What you will do: Within the listing below, how many lines feature the word "computer"? Reply with only that number.

Task inputs:
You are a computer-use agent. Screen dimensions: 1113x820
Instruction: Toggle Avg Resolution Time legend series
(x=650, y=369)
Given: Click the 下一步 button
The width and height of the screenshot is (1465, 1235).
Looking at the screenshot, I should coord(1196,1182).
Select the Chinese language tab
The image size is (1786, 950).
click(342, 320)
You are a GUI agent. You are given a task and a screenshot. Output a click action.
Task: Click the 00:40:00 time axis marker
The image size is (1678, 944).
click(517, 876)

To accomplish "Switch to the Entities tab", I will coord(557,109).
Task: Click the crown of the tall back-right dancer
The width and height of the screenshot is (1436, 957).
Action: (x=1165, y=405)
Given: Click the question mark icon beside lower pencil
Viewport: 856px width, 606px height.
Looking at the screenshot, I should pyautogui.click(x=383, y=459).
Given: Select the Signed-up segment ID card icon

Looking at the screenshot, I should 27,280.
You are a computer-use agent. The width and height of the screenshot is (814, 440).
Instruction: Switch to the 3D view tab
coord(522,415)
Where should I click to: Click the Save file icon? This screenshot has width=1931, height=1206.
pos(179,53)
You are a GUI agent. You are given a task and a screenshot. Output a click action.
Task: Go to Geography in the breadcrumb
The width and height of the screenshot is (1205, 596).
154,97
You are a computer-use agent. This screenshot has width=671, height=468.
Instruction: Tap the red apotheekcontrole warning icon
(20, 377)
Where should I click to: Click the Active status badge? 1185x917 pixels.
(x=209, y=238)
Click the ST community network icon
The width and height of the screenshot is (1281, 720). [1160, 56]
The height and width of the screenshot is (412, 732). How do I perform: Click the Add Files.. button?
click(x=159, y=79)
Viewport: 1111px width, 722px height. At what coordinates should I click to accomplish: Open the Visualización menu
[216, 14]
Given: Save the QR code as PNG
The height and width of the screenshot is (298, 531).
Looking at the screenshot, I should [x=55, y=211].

Exercise response: 3